The United Nations in the Maldives has commended relief efforts during the Malé water crisis, though the opposition has attacked the governments preparedness and subsequent handling of events.
In a press release today, the UN in Maldives commended the “outstanding response” of the government, noting that measures were also being taken to address the needs of vulnerable and special needs population.
“The situation does not warrant any humanitarian assistance at the moment. UN is working with the Government to monitor closely that there will be no deterioration of the situation,” the statement continued.
The President’s Office announced today that the closure of government offices would continue for the rest of the week, while offers of foreign assistance have continued to pour in.
Meanwhile, the opposition Maldivian Democratic Party (MDP) condemned government efforts – in particular the decision to continue billing residents for water usage.
“Water should be provided free of charge until the water crisis is resolved,” said Rozaina while speaking at an MDP press conference.
Minister of Defense Colonel (retired) Mohamed Nazim said this morning that the Malé Water and Sewerage Company’s (MWSC) board of governors have decided to implement a 30 percent discount on water transactions for the month of December.
Addressing the public for the first time during the crisis yesterday, President Abdulla Yameen noted that getting water supplies to the upper floors of buildings had been problematic.
MWSC’s decision contradicts a company statement released two days ago (December 6) saying customers would not be charged until the current crisis is over in order to provide relief for the ground floor level residents who have been donating water.
MWSC charges a progressive rate on the water usage, which rises as the usage increases over a MVR30 fixed monthly charge. The rate can go as high as MVR95 per cubic meter when usage increases over 500 liters.
Nazim also revealed governments plans to set up a ‘Malé water crisis management fund’ to collect donations in order to recover the MVR300 million (US$20 million) spent on the management of the crisis.
Rozaina criticised the estimated figure of US$20 million by saying that the MDP demanded a technical viewpoint on the damages and an explanation of why US$20 million is required for the repairs. The party has asked whether MWSC’s facilities were insured.
An unnamed Saudi Arabian has already donated US$ 1 million to the fund while local business group Champa Brothers pledged to provide US$100,000.
The MDP has also slammed the government’s failure to give a set date for the resumption of normal services, with members of the president’s task force telling local media yesterday that the issue could not be solved within a “politically desirable” timeframe.
Continuing its extensive relief efforts, Indian navy fleet tanker INS Deepak arrived yesterday bringing with it 1,250 tons of water. The water was then pumped to tanks in Malé through 400 meters of pipe.
The ship – which also has RO capabilities – is now at anchorage near Malé where it be producing 100 tons of water per day which will then be transported to the capital via barges.
Indian High Commissioner to the Maldives, MR Rajeev Shahare – speaking aboard INS Deepak yesterday – said that the Indian government had offered technical assistance with the repairs which was refused by the government saying that they are consulting a Japanese firm.

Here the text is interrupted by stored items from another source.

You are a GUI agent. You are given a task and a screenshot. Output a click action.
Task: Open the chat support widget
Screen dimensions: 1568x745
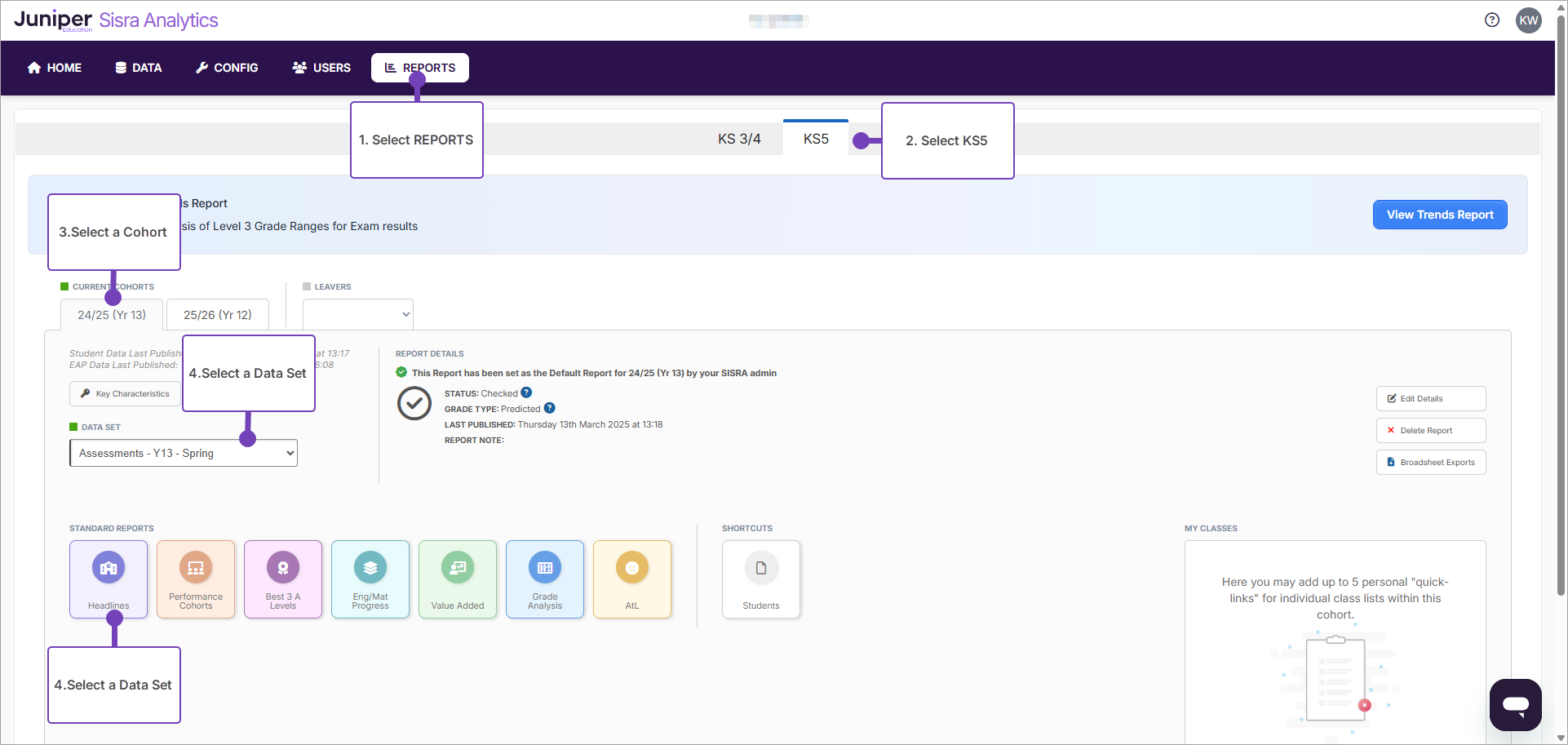(x=1515, y=704)
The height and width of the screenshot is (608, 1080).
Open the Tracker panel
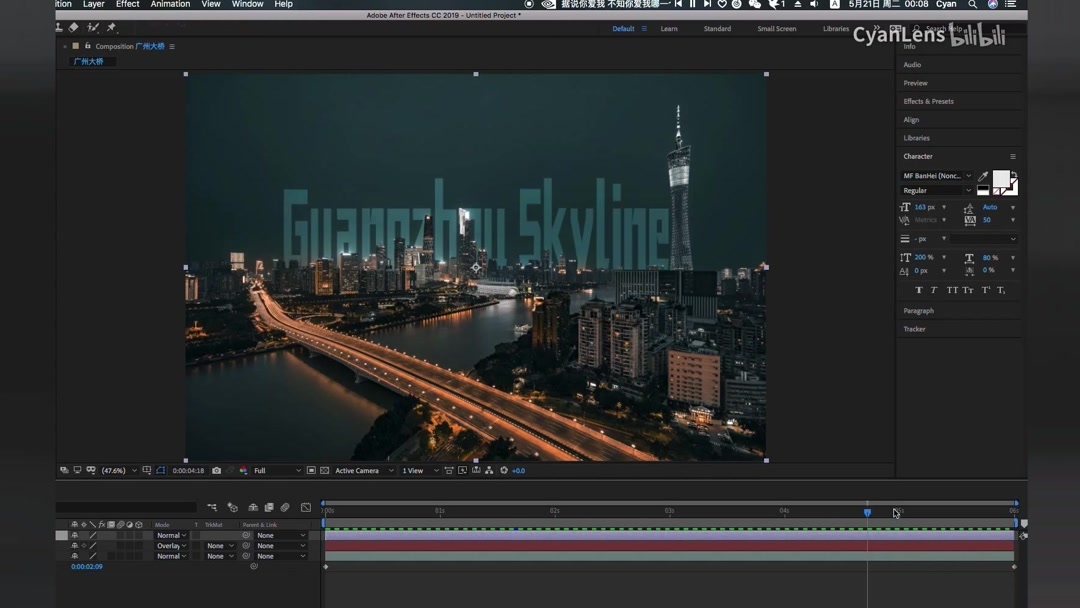click(914, 328)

So far, 10 Indian military airplanes have landed at Ibrahim Nasir International Airport (INIA) bringing with them more than 200 tons of water.

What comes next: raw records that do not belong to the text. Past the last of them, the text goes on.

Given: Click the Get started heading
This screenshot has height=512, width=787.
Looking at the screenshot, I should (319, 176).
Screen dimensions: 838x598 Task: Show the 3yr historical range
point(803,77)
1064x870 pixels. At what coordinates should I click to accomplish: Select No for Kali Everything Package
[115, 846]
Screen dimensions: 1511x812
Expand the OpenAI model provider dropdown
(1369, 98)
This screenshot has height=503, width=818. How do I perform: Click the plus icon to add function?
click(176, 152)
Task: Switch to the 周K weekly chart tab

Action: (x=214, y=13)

State Bank of India (SBI) also joined relief efforts today, distributing 7.5 tons of water.
A Chinese vessel which arrived last night capable of producing 90 tons of water per day delivered 600 tons of water today to the capital. Two Chinese military flights landed last night with 40 tons of water in between them.

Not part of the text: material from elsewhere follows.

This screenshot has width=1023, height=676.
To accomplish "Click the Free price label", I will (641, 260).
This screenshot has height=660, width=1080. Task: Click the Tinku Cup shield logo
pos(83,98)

A Bangladeshi military vessel with 5 desalination plants and one hundred tonnes of water is also due to arrive on Thursday (December 11).
Meanwhile, President’s Office Spokesperson Ahmed Muaz announced today hat the government has decided to close all its offices in Malé for the rest of the week after considering the difficulties people could face as a result of the current water problems in Malé.
Muaz noted said that the President’s Office will be open from 10 am to 1pm,while the Maldives Monetary Authority has also announced that it and other banks will be between 11am to 2pm to provide banking services for the public.